Check each line of the records below for the word "click" and give the number of lines that have it, with nothing added.

** INPUT follows **

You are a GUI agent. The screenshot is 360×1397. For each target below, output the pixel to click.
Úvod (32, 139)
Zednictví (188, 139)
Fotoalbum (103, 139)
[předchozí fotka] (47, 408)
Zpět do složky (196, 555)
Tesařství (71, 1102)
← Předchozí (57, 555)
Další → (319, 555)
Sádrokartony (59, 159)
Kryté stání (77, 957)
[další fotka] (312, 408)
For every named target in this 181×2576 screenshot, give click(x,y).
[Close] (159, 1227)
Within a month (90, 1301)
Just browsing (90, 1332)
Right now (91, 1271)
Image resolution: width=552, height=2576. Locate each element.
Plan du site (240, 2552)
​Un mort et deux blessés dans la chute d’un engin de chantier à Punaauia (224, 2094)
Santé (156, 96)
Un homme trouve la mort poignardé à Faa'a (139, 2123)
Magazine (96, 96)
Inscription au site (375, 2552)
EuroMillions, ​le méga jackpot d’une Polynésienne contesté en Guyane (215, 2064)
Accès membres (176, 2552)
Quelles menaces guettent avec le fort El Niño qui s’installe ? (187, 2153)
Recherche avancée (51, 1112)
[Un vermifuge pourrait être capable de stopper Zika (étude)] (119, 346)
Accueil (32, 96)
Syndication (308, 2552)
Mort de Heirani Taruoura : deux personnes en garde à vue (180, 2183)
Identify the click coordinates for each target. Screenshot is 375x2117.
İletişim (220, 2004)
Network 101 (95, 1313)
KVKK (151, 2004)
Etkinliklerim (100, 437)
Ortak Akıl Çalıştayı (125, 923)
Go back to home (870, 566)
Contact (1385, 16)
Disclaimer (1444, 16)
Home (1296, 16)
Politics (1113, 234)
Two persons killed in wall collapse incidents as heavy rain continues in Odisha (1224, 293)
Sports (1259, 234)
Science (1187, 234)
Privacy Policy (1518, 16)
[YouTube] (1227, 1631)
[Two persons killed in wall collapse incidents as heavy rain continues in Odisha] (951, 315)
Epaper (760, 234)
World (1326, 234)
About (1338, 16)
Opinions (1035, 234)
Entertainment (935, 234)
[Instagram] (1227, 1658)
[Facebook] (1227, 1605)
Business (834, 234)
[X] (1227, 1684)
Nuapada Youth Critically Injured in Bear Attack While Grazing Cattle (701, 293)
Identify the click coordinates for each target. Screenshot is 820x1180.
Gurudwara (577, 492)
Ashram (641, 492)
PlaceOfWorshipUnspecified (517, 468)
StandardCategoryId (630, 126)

** End of INPUT **

** SOLVED EXERCISE **
4